High School: A Teenager in a Serious Romantic Relationship May be Having Sex

Parents might want to bury their heads in the sand and, as appealing as that is, the responsible move is to talk to your possibly sexually-active teen.

“Ideally, sexuality should be an ongoing topic of conversation with teens, but some teens are masters at evading their caregivers’ attempts to engage in any type of conversation,” Thornhill says. “Try doing it when you’re in the car, or at restaurant or some other place that they can’t run away screaming.”

She says that if kids don’t open up on the first try, a parent can drop it and try again in a day or two. Tell them that you care about them and understand that the relationship is important to them. Thornhill says it may not seems like your teens are hearing you, but they are.

In addition to sharing values, Thornhill says parents should discuss strategies for safer sex, various forms of abstinence, the importance of consent and anything else they feel is relevant.

There are also some things parents should not do, according Langford. First, don’t panic.

“Sex is not typically the floodgate we sometimes fear it is,” he says. “Many teens engage in sex with someone else, then don’t revisit the behavior for several weeks or months before trying it again.”

Don’t think it’s too late to talk to your kids. Ideally, parents will hit the important points before there is evidence of “activity,” but it is never too late.

He suggests that parents also not ask for specifics of their behavior and refrain from sharing “personal war stories.” You’d want your parents to do the same, right? Consider your restraint a Valentine gift to your child.

> _Given instruction_
Reproduce the passage on teen relationships word for word, starting with "He suggests that" and going on through "to your child.". The items that follow come from a separate source unrelated to the passage on teen relationships.

> _Material shown_

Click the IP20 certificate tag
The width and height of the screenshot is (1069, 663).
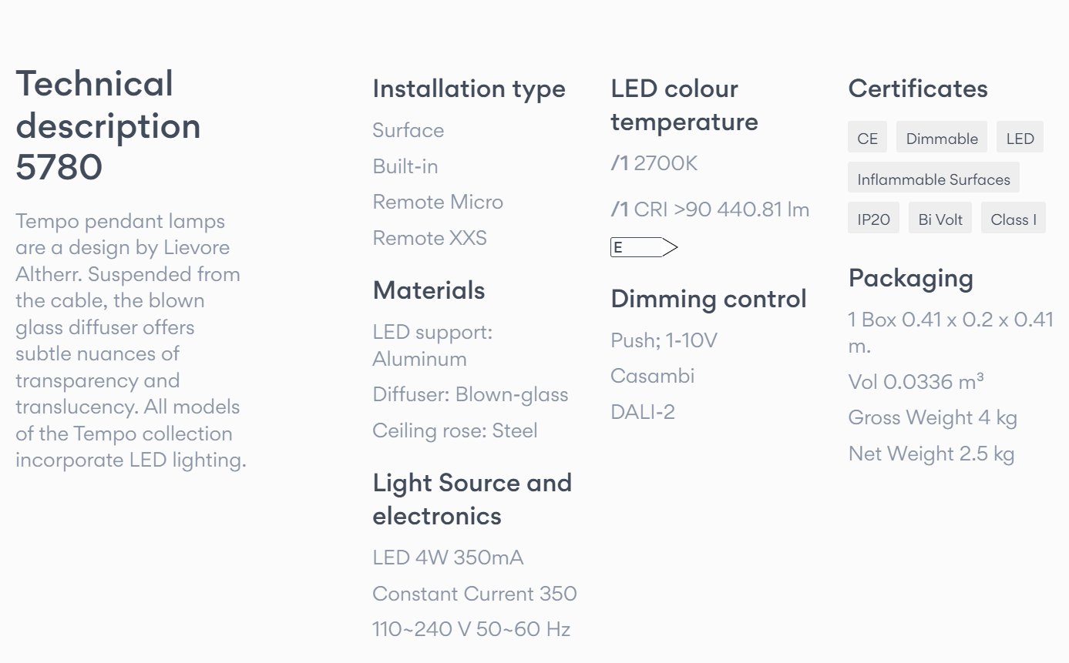point(873,219)
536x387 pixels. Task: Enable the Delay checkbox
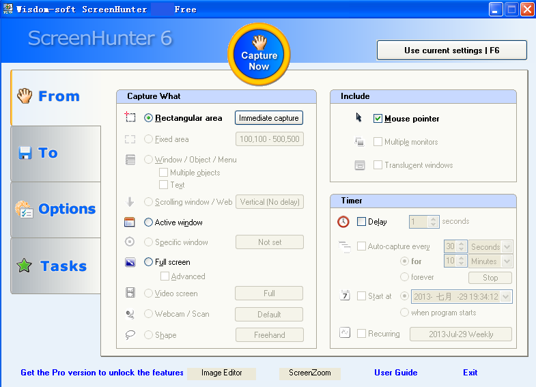(x=361, y=222)
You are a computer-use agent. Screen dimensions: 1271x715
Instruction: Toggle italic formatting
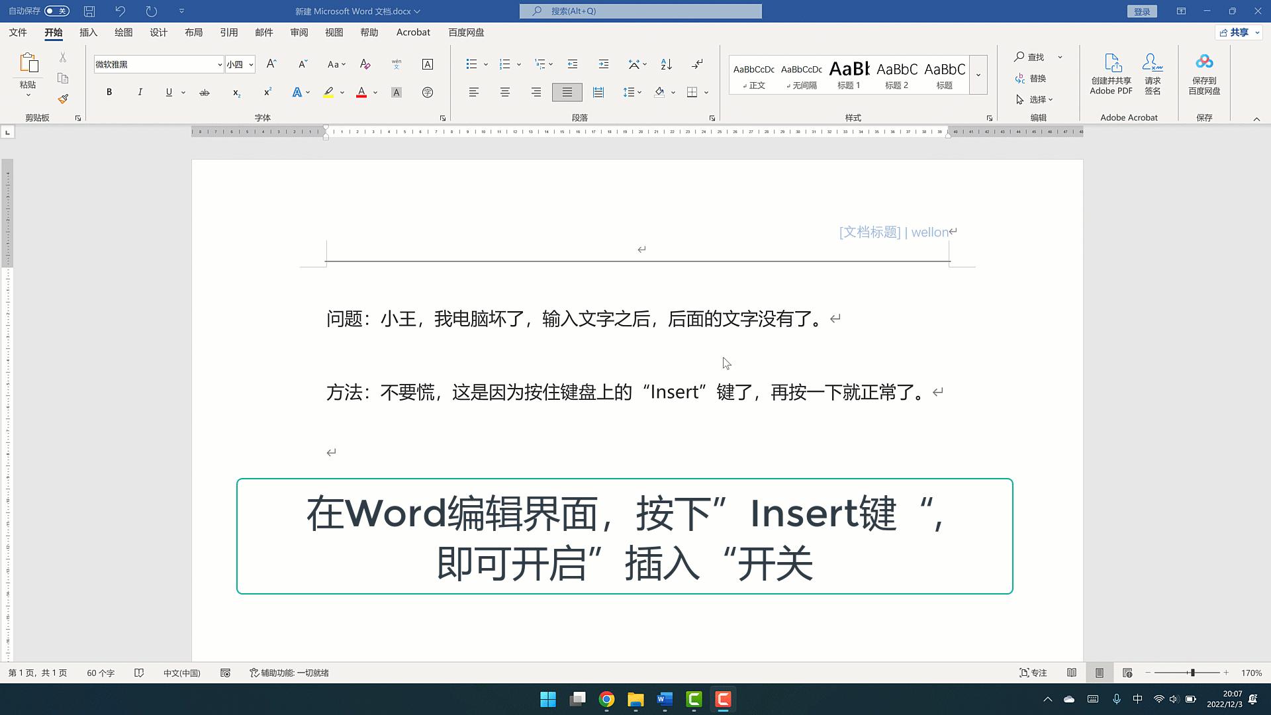click(x=140, y=92)
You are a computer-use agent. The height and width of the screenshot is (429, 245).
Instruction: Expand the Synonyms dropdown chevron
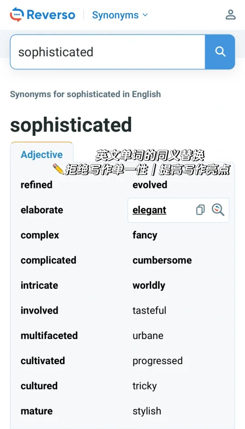click(145, 15)

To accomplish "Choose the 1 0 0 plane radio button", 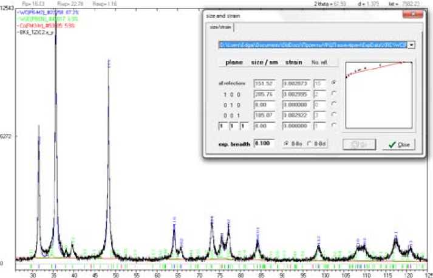I will [x=333, y=93].
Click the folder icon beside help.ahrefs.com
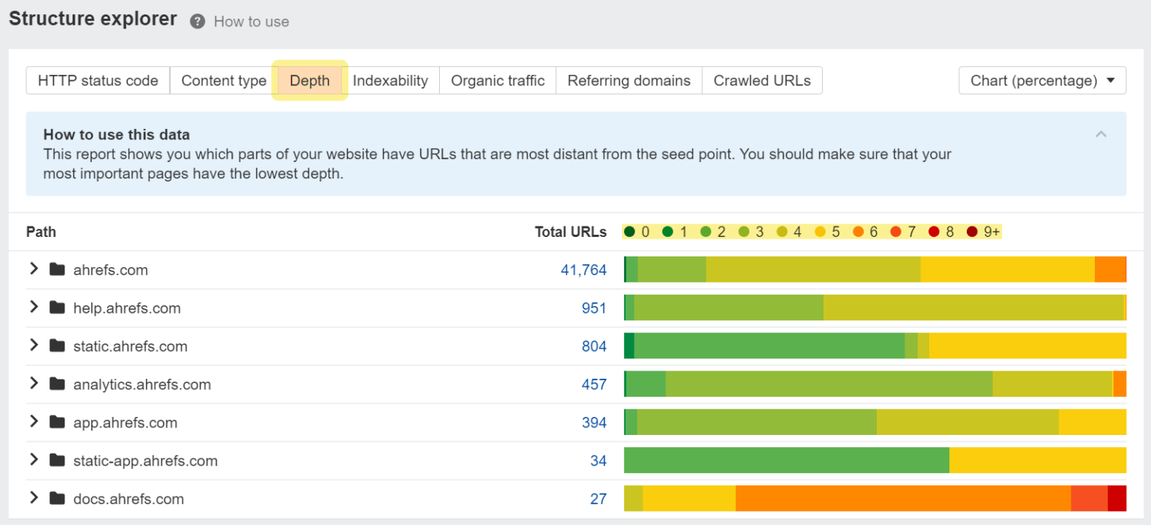The image size is (1151, 525). point(57,308)
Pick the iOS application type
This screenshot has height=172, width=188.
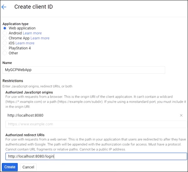5,43
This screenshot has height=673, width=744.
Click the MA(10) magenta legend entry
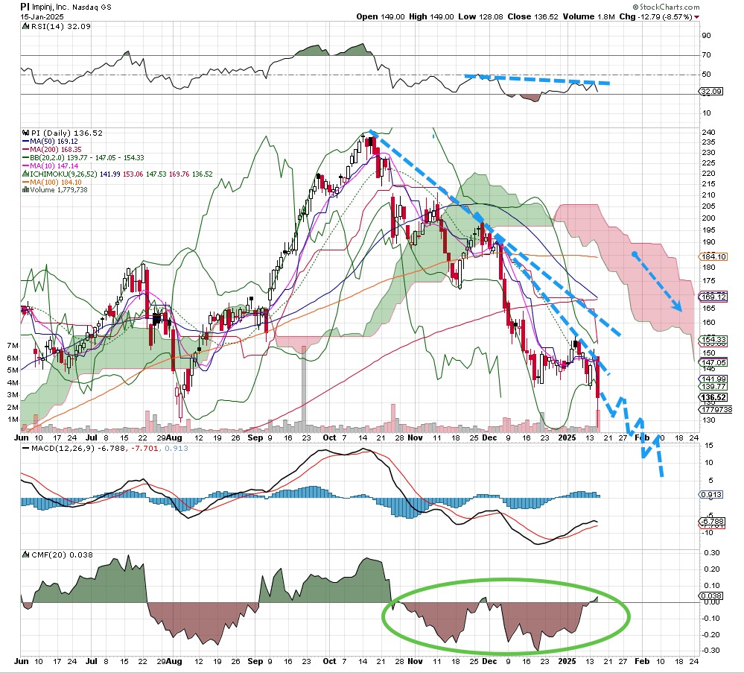click(x=51, y=165)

> _Output for this exercise_
He suggests that parents also not ask for specifics of their behavior and refrain from sharing “personal war stories.” You’d want your parents to do the same, right? Consider your restraint a Valentine gift to your child.